The Spread of Voice Recognition Technology: Voice-print technology works by
dissecting physical features
that distinguish individuals’ voices, such as their pitch. With this
data, the program’s algorithm generates a computer model of their vocal
signatures, known as “voice prints,” which can be stored in a database
for comparisons with utterances recorded in the future. In recent years, voice recognition technology has come to be associated with consumer offerings, like Amazon’s
Alexa and Apple’s
Siri, but the technology was
originally developed for military and intelligence applications. Over a decade ago, as The Intercept
reported,
U.S. intelligence agencies were using voice recognition programs to
identify the voices of top Al Qaeda officials in their online audio
postings. Similarly, the algorithms and structure behind the prison
telecommunications firm Securus Technologies’ particular voice software,
known as Investigator Pro, were developed in part through a $50 million
grant from the Department of Defense. The software was licensed to JLG
Technologies, a company that Securus acquired
in 2014.
According to Securus’s 2017 proposal for New York, the technology was
developed because “DOD needed to identify terrorist calls out of the
millions of calls made to and from the United States every day.” But it wasn’t long before major prison technology firms, such as Securus and
Global Tel Link,
began marketing the technology to U.S. jurisdictions that were seeking
to extract and store voice prints associated with incarcerated people in
their systems. “IPRO [Investigator Pro] has a 10-year track record of
providing pinpoint voice accuracy capability country-wide in 243 states,
county, and local correctional agencies,” notes Securus in the Pinal
County contract. The enrollment of incarcerated people’s voice prints allows
corrections authorities to biometrically identify all prisoners’ voices
on prison calls, and find past prison calls in which the same voice
prints are detected. Such systems can also automatically flag
“suspicious” calls, enabling investigators to review
discrepancies
between the incarcerated person’s ID for the call and the voice print
detected. Securus did not respond to a request for comment on how it
defined “suspicious.” The company’s Investigator Pro also provides a
voice probability score, rating
the likelihood that an incarcerated person’s voice was heard on a call. Michael Lynch, an intelligence coordinator for the Alachua County
Jail in northern Florida, confirmed that his county recently agreed to
purchase Securus’s voice recognition program. Lynch said that the voice
prints produced by the program will be permanently archived at Securus’s
facility in Texas. He said the jail hopes the technology will address
the problem of incarcerated people using each others’ personal
identification numbers, or PINs. “The problem is inmates that are
committing other criminal acts or contacting victims or witnesses and
using other inmates’ PIN to do that,” he said in a phone call. “Voice
[biometrics] will tell us who’s making the calls.” Securus’s voice recognition program can also identify the voices of
people outside prisons, both former prisoners and those who have never
been incarcerated but communicate with people inside. New York and Texas state corrections officials confirmed that their
agencies retain the voice prints of formerly incarcerated people, like
Dukes, allowing them to identify them by name if currently incarcerated
people call them in the future. And New York and Pinal County, Arizona, confirmed that their voice
recognition programs can identify the voices of outside callers. New York’s contract proposal with Securus states that outsiders’
voice samples can be used to “search for all other calls” in their
recorded call database to find where those voices occur. In an email,
New York prison officials confirmed that this program will give
investigators the ability to extract a voice print from an outside
caller and use it to “identify that a call recipient has participated in
multiple phone calls.” They added that the program will not have names
associated with outsiders’ voice prints. In a statement, Pinal County Sheriff’s Office spokesperson Navideh
Forghani also confirmed this outsider voice-tracking capability, noting
that while their software does not identify non-incarcerated people by
name, it can track “suspicious activities,” such as “multiple inmates
speaking to one person on the outside on a reoccurring basis.” With this technology, a
press release
for Investigator Pro notes, an investigator can now answer questions
like, “What other inmates are talking to this particular called party?”

□ □ □

__Objective 1__. According to the text on voice recognition technology, why did the Department of Defense need the technology that became Investigator Pro? Answer in one to three sentences.
__Objective 2__. List every state or county whose officials or authorities the voice recognition text names as using or confirming voice recognition programs.
__Objective 3__. Go on with the text on voice recognition technology, starting after its final sentence.
The lines that follow have nothing to do with the text about voice recognition in prisons.

__Given entries__.
□ □ □

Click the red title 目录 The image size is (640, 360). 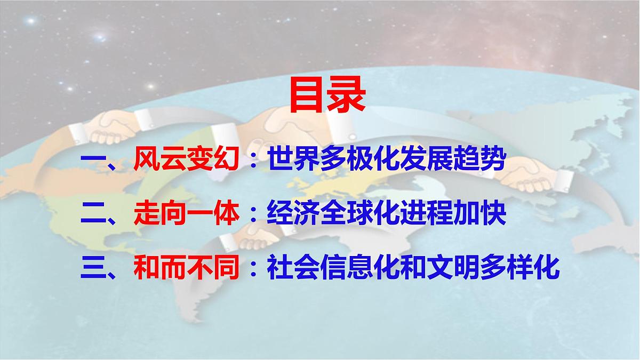pyautogui.click(x=327, y=97)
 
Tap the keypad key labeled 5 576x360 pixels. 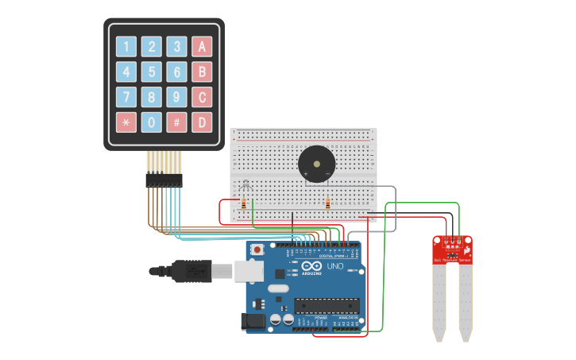(152, 72)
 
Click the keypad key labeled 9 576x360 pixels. (177, 97)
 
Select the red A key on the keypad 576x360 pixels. (202, 47)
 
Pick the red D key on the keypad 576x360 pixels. (202, 122)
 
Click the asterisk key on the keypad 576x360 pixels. (126, 122)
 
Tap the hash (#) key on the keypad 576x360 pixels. (177, 122)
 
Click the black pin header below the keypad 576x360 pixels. (164, 180)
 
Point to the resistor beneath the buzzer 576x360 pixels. (327, 204)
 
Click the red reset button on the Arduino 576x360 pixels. (257, 250)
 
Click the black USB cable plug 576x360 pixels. (191, 271)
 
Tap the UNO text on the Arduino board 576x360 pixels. (335, 266)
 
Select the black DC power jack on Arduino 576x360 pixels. (253, 321)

□ □ □

__Exercise output 1__. The Department of Defense needed to pick out terrorist calls from the millions of calls made to and from the United States every day. Securus's 2017 proposal for New York gives this as the reason the technology was developed.

__Exercise output 2__. New York; Texas; Pinal County, Arizona; Alachua County, Florida

__Exercise output 3__.
and “Are any of my current inmates talking to this released inmate?” Prisoners’ rights advocates worry that outsider voice surveillance
technology could also be used to coordinate crackdowns against prison
organizing campaigns. “Using this technology to trace the voices of outside callers and
flag those who speak with more than one person in a system, staff can
use calls with outside organizers to quickly identify the incarcerated
activist they support,” said Bianca Tylek, director of the Corrections
Accountability Project, which works to curb the influence of commercial
interests in the criminal justice system. Tylek noted that during the
2018 national prison strike, corrections staff routinely
retaliated against incarcerated activists by using tactics like solitary confinement, job termination, and facility reassignment.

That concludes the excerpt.